Word and element location records
════════════════
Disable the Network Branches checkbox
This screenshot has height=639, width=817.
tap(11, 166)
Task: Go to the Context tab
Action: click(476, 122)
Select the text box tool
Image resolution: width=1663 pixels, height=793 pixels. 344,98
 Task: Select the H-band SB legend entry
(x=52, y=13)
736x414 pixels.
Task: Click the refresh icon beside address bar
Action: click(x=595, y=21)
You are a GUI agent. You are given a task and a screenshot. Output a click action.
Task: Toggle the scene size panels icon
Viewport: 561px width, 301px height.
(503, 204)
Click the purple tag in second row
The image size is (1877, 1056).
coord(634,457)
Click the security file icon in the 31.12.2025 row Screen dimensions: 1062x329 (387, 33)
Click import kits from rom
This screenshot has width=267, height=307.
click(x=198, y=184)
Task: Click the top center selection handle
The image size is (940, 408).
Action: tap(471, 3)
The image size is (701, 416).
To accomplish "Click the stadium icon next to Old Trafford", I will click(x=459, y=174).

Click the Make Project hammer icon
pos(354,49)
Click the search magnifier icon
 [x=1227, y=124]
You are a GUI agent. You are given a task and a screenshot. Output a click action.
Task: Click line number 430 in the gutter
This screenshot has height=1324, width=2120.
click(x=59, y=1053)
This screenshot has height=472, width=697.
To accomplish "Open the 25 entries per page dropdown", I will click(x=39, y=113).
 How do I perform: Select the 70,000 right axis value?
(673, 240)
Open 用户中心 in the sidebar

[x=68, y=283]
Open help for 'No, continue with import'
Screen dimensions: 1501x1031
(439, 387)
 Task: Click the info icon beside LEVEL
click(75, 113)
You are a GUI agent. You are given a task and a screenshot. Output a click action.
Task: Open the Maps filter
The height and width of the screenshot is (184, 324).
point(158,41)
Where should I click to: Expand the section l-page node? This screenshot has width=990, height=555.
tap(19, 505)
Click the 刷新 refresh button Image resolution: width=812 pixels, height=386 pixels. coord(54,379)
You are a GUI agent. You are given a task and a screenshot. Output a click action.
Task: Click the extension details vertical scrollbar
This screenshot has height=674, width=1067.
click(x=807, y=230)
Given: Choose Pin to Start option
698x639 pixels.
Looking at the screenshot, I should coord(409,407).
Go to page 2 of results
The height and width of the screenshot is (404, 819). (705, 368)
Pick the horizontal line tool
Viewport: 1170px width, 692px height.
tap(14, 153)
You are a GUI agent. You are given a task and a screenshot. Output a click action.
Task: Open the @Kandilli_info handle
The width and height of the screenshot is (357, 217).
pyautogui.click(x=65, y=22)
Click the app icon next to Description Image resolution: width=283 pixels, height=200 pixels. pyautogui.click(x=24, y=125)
════════════════
#### TO DO
In the entries above, change each "GUI agent" to "interface agent" and leave all other text as it is.

#### TASK SOLUTION
Disable the Network Branches checkbox
This screenshot has height=639, width=817.
tap(11, 166)
Task: Go to the Context tab
Action: click(476, 122)
Select the text box tool
Image resolution: width=1663 pixels, height=793 pixels. 344,98
 Task: Select the H-band SB legend entry
(x=52, y=13)
736x414 pixels.
Task: Click the refresh icon beside address bar
Action: click(x=595, y=21)
You are a interface agent. You are given a task and a screenshot. Output a click action.
Task: Toggle the scene size panels icon
Viewport: 561px width, 301px height.
(503, 204)
Click the purple tag in second row
The image size is (1877, 1056).
coord(634,457)
Click the security file icon in the 31.12.2025 row Screen dimensions: 1062x329 (387, 33)
Click import kits from rom
This screenshot has width=267, height=307.
click(x=198, y=184)
Task: Click the top center selection handle
The image size is (940, 408).
Action: tap(471, 3)
The image size is (701, 416).
To accomplish "Click the stadium icon next to Old Trafford", I will click(x=459, y=174).

Click the Make Project hammer icon
pos(354,49)
Click the search magnifier icon
 [x=1227, y=124]
You are a interface agent. You are given a task and a screenshot. Output a click action.
Task: Click line number 430 in the gutter
This screenshot has height=1324, width=2120.
click(x=59, y=1053)
This screenshot has height=472, width=697.
To accomplish "Open the 25 entries per page dropdown", I will click(x=39, y=113).
 How do I perform: Select the 70,000 right axis value?
(673, 240)
Open 用户中心 in the sidebar

[x=68, y=283]
Open help for 'No, continue with import'
Screen dimensions: 1501x1031
(439, 387)
 Task: Click the info icon beside LEVEL
click(75, 113)
You are a interface agent. You are given a task and a screenshot. Output a click action.
Task: Open the Maps filter
The height and width of the screenshot is (184, 324).
point(158,41)
Where should I click to: Expand the section l-page node? This screenshot has width=990, height=555.
tap(19, 505)
Click the 刷新 refresh button Image resolution: width=812 pixels, height=386 pixels. coord(54,379)
You are a interface agent. You are given a task and a screenshot. Output a click action.
Task: Click the extension details vertical scrollbar
This screenshot has height=674, width=1067.
click(x=807, y=230)
Given: Choose Pin to Start option
698x639 pixels.
Looking at the screenshot, I should coord(409,407).
Go to page 2 of results
The height and width of the screenshot is (404, 819). (705, 368)
Pick the horizontal line tool
Viewport: 1170px width, 692px height.
tap(14, 153)
You are a interface agent. You are given a task and a screenshot. Output a click action.
Task: Open the @Kandilli_info handle
The width and height of the screenshot is (357, 217).
pyautogui.click(x=65, y=22)
Click the app icon next to Description Image resolution: width=283 pixels, height=200 pixels. pyautogui.click(x=24, y=125)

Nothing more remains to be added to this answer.